Gabriel laid his phone on the table. “How many, Françoise?”

Outside, Chloé was stretched like a Modigliani nude across the sunbaked paving stones next to the pool. “If only someone would pay her for doing that,” said her mother judgmentally. “Chloé would be the richest woman in France.”

“You were a front woman for a forger,” said Gabriel. “You didn’t exactly set a good example.”

She led them along a gravel footpath toward Lucien’s atelier. It was a small building, ocher in color, with a tile roof. The door was secured with a padlock, as were the wooden shutters.

“Someone tried to break in not long after Lucien was murdered. That’s when I got the dog.”

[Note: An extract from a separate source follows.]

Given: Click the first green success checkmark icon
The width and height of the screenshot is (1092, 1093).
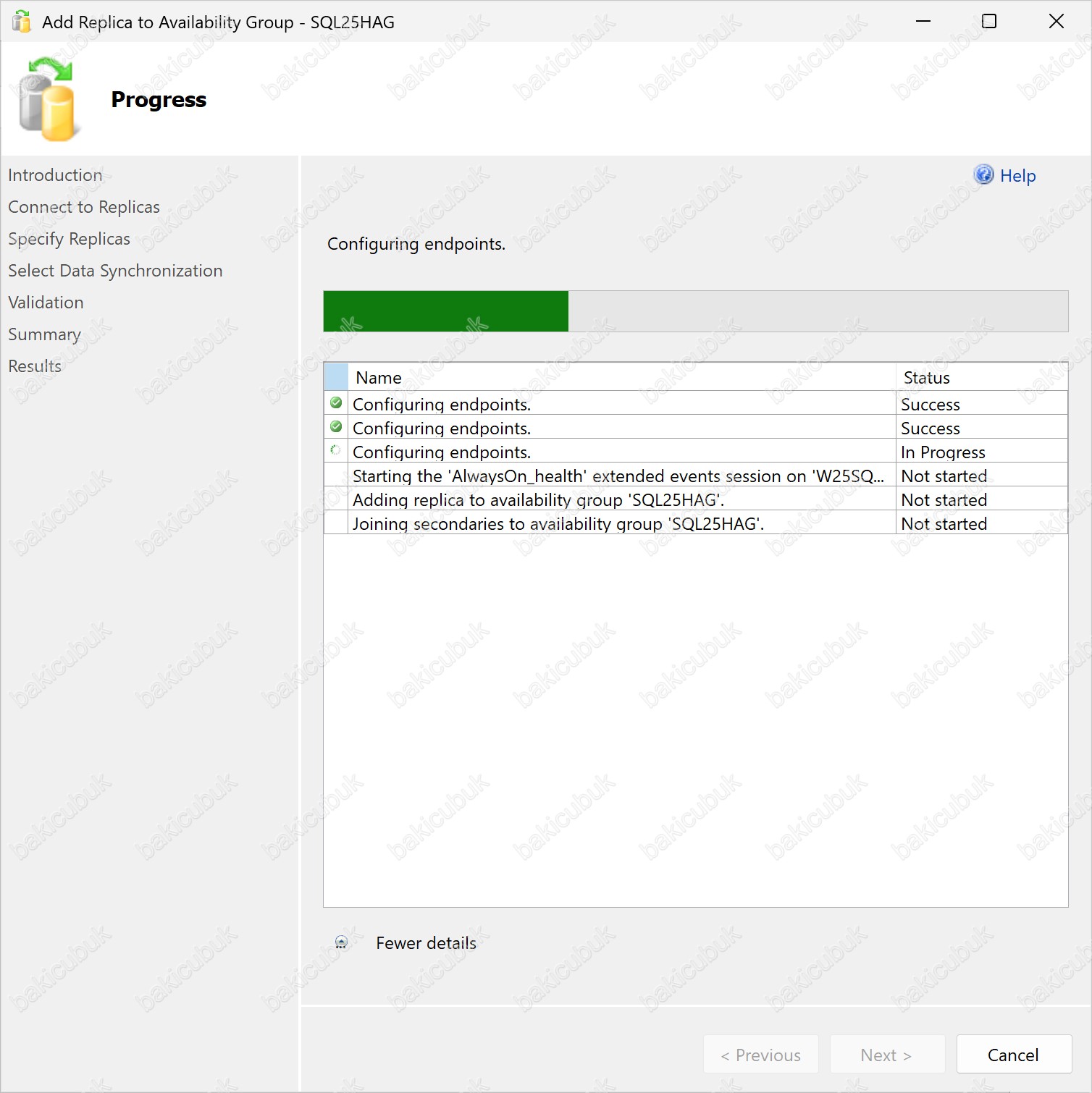Looking at the screenshot, I should [336, 403].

She unlocked the door and led Gabriel and Christopher inside. The dank air smelled of canvas and dust and linseed oil. Beneath an overhead skylight stood an ancient studio easel and a cluttered old worktable with shelves and drawers for supplies. The paintings were leaning against the walls, perhaps twenty to a row.

“Is this all of them?” asked Gabriel.

Françoise Vionnet nodded.

“No warehouse or storage unit somewhere?”

“Non. Everything is here.”

She walked over to the nearest queue of paintings and leafed through them as though they were vinyl record albums. Reluctantly she extracted one and displayed it for Gabriel.

“Fernand Léger.”

“You have a good eye, Monsieur Allon.”

She moved to the next row. From it she unearthed a pastiche ofHouses at L’Estaqueby Georges Braque. The next row of paintings produced a Picasso and another Léger.

“Surely the police searched this place after the murder,” said Gabriel.